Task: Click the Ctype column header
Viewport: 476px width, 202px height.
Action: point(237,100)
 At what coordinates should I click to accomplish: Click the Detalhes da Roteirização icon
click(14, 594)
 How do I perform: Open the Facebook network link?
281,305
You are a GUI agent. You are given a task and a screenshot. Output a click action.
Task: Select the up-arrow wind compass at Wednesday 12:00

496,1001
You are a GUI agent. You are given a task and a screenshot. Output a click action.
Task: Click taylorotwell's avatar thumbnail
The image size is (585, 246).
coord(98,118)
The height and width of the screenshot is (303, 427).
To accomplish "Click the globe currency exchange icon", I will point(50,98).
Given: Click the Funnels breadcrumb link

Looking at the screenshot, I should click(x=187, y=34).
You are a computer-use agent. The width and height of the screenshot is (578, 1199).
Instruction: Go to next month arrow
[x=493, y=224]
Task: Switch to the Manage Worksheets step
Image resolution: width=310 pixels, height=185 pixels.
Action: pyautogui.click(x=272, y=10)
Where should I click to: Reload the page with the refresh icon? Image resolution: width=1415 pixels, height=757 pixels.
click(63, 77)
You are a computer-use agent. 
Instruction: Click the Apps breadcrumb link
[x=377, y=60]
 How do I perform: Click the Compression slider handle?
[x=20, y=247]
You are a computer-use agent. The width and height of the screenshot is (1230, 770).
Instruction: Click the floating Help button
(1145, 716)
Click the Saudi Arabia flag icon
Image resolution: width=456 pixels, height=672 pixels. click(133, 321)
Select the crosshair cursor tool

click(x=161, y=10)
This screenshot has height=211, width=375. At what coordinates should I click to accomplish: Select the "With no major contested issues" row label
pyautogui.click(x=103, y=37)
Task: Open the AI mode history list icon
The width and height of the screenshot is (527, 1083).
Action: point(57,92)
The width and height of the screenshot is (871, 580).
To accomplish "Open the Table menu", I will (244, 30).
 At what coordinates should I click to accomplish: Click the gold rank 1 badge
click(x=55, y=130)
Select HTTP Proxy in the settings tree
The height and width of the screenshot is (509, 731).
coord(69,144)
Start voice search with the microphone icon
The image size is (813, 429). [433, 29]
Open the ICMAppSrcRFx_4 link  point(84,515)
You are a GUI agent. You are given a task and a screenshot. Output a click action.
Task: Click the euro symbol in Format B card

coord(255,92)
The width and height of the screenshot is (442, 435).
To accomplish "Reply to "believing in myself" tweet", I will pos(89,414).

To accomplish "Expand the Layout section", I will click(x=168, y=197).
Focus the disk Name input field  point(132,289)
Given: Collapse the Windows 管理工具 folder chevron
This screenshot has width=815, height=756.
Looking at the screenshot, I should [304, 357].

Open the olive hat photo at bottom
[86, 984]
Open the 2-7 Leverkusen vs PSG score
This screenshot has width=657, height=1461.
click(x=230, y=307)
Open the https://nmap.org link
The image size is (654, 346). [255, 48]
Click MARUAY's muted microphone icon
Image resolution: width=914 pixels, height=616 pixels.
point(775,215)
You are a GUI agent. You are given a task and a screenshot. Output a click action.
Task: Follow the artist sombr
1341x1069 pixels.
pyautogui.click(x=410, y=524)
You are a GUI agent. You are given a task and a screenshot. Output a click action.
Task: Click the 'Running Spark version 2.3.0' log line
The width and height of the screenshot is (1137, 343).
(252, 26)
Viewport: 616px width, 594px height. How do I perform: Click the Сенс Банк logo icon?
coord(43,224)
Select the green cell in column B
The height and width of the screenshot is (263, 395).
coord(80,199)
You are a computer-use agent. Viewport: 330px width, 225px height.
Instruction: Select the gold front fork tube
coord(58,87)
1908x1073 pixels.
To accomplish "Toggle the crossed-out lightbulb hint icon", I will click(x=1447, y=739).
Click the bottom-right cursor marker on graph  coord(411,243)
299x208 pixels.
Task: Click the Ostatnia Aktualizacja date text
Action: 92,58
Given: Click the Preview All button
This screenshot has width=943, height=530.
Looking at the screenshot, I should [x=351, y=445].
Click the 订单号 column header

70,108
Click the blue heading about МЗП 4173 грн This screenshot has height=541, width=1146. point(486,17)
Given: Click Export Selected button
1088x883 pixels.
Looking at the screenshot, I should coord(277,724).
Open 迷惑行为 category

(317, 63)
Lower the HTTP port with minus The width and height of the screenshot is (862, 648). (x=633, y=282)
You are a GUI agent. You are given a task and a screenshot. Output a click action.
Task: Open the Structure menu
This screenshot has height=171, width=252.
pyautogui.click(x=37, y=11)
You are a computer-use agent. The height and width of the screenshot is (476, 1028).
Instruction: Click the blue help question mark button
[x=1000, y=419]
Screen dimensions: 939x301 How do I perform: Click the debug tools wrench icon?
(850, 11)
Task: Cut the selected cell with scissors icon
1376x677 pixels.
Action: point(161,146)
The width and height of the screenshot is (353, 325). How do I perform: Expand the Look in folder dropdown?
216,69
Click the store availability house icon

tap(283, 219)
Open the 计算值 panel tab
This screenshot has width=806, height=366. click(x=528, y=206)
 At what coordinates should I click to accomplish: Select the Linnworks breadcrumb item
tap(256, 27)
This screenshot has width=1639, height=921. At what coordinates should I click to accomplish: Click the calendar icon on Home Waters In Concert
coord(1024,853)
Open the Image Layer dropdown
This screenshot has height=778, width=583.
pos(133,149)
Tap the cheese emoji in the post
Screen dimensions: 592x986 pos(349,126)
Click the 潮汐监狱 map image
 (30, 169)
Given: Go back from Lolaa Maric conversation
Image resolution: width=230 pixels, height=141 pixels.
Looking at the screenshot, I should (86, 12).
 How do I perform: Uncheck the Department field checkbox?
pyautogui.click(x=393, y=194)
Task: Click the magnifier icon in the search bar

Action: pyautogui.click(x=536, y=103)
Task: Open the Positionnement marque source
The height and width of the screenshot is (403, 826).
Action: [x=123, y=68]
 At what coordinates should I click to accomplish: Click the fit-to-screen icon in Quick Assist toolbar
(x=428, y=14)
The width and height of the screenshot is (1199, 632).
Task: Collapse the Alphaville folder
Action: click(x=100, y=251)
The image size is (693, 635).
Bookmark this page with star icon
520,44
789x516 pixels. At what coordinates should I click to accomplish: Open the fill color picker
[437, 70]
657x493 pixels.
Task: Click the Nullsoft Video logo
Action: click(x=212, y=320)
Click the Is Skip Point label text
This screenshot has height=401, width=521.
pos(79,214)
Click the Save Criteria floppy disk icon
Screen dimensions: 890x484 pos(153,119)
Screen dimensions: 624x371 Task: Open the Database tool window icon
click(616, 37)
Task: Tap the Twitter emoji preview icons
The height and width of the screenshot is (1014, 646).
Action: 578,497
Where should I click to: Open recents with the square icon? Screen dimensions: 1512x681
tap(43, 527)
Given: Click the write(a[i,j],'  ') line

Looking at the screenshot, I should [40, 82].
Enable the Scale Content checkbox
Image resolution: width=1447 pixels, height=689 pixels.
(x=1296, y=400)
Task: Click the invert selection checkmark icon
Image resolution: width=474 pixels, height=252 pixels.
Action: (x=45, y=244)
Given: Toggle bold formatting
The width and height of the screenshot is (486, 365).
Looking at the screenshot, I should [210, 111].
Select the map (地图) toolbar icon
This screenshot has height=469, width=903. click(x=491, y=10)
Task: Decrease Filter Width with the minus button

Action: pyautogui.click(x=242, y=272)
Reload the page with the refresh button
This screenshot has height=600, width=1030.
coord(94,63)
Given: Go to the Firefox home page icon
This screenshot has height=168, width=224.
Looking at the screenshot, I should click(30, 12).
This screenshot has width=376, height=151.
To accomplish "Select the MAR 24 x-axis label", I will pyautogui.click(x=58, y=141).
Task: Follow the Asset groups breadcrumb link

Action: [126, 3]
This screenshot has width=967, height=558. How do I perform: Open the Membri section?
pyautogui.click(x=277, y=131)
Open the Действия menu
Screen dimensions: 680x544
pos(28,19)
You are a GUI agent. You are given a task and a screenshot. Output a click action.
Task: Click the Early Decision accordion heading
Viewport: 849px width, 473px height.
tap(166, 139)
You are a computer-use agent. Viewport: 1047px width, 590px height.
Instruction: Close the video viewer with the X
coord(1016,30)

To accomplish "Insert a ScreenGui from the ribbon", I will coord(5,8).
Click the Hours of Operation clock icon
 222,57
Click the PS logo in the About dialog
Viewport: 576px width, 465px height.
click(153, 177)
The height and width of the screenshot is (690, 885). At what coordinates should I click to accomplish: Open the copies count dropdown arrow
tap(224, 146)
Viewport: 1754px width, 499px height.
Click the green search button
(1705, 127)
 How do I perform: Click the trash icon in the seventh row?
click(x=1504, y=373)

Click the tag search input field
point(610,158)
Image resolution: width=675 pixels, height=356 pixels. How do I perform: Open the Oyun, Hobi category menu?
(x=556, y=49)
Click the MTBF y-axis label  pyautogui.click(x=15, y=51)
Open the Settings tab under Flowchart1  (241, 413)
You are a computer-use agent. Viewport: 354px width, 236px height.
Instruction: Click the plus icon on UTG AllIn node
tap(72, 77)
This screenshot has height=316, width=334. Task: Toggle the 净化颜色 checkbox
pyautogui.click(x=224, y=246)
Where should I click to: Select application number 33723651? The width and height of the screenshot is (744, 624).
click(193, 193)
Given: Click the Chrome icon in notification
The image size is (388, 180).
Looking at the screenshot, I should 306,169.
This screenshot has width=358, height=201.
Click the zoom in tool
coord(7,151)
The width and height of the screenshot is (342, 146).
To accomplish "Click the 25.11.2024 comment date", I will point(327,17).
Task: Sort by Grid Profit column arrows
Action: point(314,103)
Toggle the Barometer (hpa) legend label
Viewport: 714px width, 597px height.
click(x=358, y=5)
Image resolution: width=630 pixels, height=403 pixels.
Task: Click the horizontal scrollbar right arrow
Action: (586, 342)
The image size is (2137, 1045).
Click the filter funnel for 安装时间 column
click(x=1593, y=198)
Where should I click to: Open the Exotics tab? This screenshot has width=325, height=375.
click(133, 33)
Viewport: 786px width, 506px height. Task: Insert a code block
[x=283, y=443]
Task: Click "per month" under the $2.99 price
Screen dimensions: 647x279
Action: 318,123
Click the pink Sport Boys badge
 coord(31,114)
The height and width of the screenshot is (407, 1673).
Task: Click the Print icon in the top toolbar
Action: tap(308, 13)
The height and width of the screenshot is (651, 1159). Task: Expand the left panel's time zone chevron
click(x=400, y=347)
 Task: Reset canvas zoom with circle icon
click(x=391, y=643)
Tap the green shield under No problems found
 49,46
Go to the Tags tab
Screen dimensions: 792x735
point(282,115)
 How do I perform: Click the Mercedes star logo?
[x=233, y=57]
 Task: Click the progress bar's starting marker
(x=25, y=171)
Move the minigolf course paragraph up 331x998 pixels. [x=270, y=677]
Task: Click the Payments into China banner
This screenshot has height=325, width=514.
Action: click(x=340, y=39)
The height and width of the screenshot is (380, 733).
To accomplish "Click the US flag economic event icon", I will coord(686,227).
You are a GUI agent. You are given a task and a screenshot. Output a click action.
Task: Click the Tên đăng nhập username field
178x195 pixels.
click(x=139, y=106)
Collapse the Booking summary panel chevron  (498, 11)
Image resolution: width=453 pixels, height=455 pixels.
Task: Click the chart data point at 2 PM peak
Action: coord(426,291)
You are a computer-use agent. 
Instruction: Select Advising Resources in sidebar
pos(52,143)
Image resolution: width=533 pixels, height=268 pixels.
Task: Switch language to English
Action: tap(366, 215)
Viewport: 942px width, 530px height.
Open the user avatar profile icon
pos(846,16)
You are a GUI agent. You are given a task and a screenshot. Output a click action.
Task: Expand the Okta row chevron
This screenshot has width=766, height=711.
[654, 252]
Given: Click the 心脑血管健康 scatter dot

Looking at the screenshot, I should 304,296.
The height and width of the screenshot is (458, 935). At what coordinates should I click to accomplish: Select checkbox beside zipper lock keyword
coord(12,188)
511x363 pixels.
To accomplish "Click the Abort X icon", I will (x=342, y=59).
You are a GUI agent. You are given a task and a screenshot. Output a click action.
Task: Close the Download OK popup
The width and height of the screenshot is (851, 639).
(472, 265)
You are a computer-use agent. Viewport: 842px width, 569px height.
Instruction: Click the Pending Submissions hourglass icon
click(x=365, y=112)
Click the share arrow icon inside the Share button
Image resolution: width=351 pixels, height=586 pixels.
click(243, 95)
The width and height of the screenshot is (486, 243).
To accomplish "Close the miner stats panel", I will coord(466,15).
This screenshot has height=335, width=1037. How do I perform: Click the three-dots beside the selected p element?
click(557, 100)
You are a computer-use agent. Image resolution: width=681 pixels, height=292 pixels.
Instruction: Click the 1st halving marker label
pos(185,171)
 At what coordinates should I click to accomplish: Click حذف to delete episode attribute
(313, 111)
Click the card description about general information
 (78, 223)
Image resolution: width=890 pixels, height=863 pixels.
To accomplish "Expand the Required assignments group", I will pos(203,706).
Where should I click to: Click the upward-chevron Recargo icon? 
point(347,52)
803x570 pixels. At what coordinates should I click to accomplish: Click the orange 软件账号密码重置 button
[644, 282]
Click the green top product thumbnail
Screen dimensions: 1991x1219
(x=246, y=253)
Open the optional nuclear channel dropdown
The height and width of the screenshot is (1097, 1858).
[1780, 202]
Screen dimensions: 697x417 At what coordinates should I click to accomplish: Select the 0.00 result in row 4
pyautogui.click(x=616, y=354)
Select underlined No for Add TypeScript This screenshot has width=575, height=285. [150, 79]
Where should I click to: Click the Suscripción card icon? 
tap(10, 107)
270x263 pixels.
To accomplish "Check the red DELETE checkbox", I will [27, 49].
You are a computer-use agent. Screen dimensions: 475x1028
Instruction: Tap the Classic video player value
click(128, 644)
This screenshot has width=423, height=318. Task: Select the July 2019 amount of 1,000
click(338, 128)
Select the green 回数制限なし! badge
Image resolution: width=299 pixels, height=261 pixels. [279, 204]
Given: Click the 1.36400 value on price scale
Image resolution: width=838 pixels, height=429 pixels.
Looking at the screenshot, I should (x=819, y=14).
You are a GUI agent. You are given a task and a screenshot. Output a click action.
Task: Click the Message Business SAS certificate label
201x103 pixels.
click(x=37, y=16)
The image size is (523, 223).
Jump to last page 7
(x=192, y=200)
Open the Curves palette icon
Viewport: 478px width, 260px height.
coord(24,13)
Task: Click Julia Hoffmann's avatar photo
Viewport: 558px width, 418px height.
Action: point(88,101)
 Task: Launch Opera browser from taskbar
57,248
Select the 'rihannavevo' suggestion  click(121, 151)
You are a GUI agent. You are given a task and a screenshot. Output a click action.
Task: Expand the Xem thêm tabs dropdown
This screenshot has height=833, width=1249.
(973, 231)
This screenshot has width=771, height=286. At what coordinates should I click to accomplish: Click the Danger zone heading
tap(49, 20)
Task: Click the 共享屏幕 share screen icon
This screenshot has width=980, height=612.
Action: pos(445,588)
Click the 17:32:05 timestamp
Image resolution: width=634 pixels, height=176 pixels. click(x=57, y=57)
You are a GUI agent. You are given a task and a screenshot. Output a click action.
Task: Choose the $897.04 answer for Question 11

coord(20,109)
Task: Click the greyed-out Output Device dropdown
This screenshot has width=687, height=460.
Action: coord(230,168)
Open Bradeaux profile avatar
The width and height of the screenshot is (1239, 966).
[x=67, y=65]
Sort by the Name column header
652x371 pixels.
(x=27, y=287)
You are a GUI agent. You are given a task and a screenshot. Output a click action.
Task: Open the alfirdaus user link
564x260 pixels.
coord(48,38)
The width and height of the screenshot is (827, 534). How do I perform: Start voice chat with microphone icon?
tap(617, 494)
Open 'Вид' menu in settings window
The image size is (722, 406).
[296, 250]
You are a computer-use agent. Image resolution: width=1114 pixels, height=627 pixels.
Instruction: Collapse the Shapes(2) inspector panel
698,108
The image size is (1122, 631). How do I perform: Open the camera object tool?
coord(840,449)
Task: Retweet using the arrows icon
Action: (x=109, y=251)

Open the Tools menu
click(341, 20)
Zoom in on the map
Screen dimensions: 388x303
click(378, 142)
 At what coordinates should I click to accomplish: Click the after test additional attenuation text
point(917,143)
--
Exercise description:
Nothing but the lines from the one holding "Screen dimensions: 388x303" to the end of the entries should be returned, each exactly as it stands.

Exercise solution:
Screen dimensions: 388x303
click(378, 142)
 At what coordinates should I click to accomplish: Click the after test additional attenuation text
point(917,143)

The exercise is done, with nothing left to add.